Si vous avez cette impression, c’est simplement parce que quand ils sont au premier plan, mes personnages font ce que je veux qu’ils fassent.

Devant Sunhi on pense par moments à La comtesse aux pieds nus de Mankiewicz. Aimez-vous ce film ?
Je ne l’ai pas vu.

Entre l’homme et la femme, on dirait qu’il ne peut y avoir chez vous que des rapprochements ponctuels : la séparation est inévitable. Pourriez-vous filmer une histoire d’amour qui réussisse, et qui se prolonge ?
Dans la vie, j’ai vu plus d’histoires d’amour ratées que réussies.

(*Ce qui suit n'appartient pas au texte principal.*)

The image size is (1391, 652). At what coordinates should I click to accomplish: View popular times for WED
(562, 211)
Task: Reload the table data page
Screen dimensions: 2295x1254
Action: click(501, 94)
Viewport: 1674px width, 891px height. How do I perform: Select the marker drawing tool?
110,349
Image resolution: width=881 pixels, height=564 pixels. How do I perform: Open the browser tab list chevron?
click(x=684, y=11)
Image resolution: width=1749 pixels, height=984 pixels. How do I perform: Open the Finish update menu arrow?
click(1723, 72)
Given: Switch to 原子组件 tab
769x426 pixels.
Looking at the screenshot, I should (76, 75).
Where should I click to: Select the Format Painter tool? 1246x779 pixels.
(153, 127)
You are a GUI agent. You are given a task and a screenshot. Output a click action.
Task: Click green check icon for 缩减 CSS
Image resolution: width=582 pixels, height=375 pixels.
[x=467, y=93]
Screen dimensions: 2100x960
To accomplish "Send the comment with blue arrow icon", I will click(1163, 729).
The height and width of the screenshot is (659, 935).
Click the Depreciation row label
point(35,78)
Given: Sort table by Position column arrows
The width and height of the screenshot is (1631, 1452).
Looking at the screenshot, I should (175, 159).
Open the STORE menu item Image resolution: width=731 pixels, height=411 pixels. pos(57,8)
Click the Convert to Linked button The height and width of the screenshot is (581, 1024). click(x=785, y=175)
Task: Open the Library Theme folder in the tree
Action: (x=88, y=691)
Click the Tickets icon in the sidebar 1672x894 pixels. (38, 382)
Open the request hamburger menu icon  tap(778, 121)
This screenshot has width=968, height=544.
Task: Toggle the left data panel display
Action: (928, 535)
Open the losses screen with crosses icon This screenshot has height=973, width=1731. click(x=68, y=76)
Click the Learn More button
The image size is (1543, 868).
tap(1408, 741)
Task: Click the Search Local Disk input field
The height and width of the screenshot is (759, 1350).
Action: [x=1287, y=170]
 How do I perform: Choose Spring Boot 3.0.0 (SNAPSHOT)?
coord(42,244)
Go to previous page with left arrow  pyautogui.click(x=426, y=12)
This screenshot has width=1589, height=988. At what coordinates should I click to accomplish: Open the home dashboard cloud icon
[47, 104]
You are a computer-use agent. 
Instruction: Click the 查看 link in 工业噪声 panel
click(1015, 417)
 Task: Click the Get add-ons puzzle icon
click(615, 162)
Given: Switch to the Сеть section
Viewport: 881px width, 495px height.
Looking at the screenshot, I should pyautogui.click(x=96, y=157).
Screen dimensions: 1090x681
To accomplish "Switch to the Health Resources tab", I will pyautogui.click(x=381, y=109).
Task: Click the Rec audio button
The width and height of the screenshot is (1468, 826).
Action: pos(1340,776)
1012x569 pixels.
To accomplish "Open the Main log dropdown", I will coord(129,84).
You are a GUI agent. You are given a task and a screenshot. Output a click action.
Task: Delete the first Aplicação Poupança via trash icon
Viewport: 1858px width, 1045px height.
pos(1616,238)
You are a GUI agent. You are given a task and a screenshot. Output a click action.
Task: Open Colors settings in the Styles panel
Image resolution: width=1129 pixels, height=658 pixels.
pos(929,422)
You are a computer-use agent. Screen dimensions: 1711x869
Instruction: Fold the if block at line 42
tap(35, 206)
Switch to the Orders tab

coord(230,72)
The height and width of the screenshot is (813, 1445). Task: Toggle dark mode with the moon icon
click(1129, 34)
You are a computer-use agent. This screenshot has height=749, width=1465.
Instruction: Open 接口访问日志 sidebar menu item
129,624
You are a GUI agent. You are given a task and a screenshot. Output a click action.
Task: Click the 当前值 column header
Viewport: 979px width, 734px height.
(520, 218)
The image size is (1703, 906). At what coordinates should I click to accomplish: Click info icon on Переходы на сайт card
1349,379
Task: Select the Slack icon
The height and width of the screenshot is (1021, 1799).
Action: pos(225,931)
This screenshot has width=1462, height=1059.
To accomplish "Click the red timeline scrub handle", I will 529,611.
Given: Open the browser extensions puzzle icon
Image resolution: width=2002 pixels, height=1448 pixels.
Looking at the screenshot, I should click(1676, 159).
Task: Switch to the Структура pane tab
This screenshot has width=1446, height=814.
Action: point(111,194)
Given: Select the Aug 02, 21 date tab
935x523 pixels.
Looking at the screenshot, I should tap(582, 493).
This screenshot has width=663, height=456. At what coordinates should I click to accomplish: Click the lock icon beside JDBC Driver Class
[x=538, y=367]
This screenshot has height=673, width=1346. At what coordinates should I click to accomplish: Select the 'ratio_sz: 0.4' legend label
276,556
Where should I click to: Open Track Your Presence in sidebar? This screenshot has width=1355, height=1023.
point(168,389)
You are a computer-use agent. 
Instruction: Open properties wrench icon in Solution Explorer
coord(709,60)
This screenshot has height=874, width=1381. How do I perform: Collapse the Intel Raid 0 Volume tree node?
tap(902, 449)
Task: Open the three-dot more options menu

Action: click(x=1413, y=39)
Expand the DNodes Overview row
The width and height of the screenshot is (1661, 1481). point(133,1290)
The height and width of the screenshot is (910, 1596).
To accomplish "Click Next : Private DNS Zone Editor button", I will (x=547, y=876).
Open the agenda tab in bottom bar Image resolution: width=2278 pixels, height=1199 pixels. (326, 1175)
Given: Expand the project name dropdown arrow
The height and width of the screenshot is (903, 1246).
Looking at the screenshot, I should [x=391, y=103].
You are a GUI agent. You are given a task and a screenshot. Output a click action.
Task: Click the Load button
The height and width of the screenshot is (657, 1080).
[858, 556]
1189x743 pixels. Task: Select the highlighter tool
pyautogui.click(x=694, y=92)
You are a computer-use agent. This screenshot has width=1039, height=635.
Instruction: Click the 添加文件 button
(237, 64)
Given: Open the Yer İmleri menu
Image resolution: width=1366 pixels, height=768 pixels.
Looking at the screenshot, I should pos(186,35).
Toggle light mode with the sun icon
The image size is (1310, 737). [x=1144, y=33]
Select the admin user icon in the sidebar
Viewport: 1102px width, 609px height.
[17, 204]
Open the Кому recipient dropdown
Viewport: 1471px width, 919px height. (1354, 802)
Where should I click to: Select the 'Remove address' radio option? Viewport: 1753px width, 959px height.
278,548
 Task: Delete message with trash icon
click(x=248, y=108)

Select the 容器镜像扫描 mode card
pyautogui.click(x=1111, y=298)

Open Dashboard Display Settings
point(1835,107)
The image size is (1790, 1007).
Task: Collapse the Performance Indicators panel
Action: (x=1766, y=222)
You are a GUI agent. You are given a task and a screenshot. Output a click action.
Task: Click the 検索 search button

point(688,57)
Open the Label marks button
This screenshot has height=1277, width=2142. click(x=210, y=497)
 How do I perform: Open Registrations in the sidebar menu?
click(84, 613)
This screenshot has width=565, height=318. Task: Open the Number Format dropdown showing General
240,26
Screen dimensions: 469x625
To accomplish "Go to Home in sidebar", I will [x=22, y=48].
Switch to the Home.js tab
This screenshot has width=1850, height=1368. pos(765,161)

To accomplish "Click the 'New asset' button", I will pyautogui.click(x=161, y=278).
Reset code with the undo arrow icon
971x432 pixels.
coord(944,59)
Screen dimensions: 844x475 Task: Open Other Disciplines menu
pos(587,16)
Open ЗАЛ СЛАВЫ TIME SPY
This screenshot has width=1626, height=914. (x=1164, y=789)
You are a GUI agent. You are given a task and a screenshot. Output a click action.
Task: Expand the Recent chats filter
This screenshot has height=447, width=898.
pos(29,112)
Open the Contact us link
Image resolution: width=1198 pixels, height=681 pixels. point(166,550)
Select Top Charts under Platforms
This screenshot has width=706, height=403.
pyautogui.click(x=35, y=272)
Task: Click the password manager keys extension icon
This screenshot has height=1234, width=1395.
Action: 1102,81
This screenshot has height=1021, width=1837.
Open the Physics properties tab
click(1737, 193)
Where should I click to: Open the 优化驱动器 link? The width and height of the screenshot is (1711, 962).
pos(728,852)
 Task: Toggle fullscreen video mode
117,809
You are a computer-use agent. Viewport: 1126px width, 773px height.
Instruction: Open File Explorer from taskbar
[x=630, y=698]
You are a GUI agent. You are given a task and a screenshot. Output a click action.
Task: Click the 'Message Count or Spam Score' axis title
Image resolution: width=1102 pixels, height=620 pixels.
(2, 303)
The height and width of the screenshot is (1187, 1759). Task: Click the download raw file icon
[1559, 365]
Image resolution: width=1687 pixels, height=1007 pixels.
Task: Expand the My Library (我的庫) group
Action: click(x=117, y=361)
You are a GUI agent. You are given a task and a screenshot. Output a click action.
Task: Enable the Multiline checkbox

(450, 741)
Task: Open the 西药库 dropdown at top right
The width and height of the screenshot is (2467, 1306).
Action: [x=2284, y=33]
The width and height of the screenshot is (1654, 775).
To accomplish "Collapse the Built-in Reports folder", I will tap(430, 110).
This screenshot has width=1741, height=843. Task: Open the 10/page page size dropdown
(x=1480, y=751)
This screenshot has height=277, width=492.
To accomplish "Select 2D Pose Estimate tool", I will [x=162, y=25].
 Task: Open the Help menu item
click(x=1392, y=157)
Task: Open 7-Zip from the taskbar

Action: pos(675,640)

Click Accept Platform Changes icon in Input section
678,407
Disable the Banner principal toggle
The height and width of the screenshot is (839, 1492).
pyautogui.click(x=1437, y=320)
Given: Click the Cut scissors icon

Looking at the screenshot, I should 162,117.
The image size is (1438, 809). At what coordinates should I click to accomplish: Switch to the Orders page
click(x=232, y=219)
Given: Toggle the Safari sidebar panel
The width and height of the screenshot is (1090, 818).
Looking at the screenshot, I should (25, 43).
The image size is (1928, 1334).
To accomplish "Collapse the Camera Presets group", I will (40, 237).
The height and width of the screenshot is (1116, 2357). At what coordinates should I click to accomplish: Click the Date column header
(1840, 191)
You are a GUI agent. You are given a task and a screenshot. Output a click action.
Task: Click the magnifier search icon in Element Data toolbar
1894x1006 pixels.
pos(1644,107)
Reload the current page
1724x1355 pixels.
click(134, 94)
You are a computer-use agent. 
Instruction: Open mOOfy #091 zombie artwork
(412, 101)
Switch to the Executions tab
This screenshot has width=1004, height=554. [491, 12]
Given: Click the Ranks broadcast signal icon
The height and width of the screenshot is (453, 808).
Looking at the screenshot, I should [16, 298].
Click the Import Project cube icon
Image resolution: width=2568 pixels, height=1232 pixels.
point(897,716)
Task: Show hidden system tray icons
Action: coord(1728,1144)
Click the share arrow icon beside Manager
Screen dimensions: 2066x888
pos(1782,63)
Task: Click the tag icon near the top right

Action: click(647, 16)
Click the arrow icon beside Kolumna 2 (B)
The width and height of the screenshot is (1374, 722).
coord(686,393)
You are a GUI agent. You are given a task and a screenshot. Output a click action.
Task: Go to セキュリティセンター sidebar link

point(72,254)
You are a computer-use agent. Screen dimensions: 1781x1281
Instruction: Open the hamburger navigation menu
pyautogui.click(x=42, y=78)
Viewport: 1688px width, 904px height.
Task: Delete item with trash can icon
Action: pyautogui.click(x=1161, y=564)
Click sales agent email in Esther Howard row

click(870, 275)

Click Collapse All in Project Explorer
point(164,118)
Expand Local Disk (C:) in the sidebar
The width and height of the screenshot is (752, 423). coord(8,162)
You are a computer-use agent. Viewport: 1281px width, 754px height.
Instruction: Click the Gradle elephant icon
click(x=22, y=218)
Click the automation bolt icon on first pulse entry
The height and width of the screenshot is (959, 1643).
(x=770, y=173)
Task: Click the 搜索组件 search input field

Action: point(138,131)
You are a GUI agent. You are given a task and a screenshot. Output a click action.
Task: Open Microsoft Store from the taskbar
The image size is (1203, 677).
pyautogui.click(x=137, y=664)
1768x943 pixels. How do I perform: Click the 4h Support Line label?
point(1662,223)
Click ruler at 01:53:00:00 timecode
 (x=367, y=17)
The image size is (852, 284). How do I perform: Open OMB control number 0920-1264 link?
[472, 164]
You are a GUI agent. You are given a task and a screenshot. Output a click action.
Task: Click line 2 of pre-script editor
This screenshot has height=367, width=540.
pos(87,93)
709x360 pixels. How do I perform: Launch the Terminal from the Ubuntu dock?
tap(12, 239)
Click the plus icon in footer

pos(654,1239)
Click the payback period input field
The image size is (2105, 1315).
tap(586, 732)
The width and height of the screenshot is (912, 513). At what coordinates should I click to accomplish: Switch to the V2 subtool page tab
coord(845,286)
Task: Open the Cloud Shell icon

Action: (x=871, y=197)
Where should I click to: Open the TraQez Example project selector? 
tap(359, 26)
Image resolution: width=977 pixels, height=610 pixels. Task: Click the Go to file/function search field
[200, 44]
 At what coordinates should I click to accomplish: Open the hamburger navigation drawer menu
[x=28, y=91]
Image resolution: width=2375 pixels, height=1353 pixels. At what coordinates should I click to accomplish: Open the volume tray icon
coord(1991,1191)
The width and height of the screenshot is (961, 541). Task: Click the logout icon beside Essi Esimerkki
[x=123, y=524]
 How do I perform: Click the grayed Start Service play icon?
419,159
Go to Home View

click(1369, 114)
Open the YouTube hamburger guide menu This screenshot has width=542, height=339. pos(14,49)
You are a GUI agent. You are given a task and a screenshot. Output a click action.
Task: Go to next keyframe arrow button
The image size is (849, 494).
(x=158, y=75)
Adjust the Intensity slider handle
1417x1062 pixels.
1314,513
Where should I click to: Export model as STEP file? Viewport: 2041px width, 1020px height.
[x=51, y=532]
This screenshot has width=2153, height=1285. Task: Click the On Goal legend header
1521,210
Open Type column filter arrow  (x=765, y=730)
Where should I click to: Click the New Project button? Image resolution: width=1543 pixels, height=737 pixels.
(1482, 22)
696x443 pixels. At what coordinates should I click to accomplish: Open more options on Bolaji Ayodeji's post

Vous cultivez un goût de plus en plus prononcé pour les tournages légers, sans contraintes… Vous reconnaissez-vous dans l’idée de Rohmer, quand il disait qu’avoir trop de moyens pour faire un film vous conduit à perdre votre liberté ?
Oui.

Cette économie très réduite vous autorise à faire un cinéma très subjectif, et biographique. Faut-il voir, là aussi, l’influence de cinéastes français comme Eustache, ou Philippe Garrel ? On a le sentiment que, comme chez Garrel, vous filmez la répétition des gestes, du quotidien, jusqu’à ce qu’il en ressorte une matière presque onirique…
Je n’ai pas vu les films de Philippe Garrel. J’en ai vu un de Jean Eustache, « La maman et la putain ». C’était bien. Et, oui, la répétition transforme les choses en autre chose sans vraiment transformer les choses elles-mêmes.

Concevez-vous votre façon très simple de travailler comme un geste militant ? Avez-vous tout de même un goût pour les films très produits ?
Je peux faire ce que j’ai envie de faire avec très peu d’argent. Je fais en sorte de ne garder que ce qui m’est utile, de façon à me sentir aussi libre que possible. Et, oui, j’aime bien les films à gros budgets, des fois.

Vous faîtes une utilisation très particulière du plan-séquence. Ce n’est jamais un tour de force. Il y a au contraire une forme d’oisiveté, d’agréable ennui. On a le sentiment que le plan-séquence n’est jamais là pour donner à sentir le temps qui passe, mais au contraire pour faire oublier que le temps passe… Est-vous d’accord avec ça ?
J’aime bien ce que vous dîtes !

Vos personnages se transmettent régulièrement une forme de sagesse populaire. Sunhi se termine sur cette petite leçon : « Les gens font ce qu’ils veulent et les autres ne peuvent rien y faire ». Mais en même temps vos personnages sont toujours trop immatures pour utiliser ces petits conseils, ces petites maximes. On a l’impression que ce qui compte, c’est surtout de les transmettre…
Oui, et filmer cette transmission est un moyen d’exprimer la distance entre les mots et la réalité.

Seriez-vous d’accord pour dire que vos personnages sont un peu comme de jeunes enfants ? On a l’impression que tous sont, en quelque sorte, restés au stade oral : ils ne font que manger, boire, fumer, parler, embrasser…
Peut-être que nous sommes tous restés des enfants, voilà tout.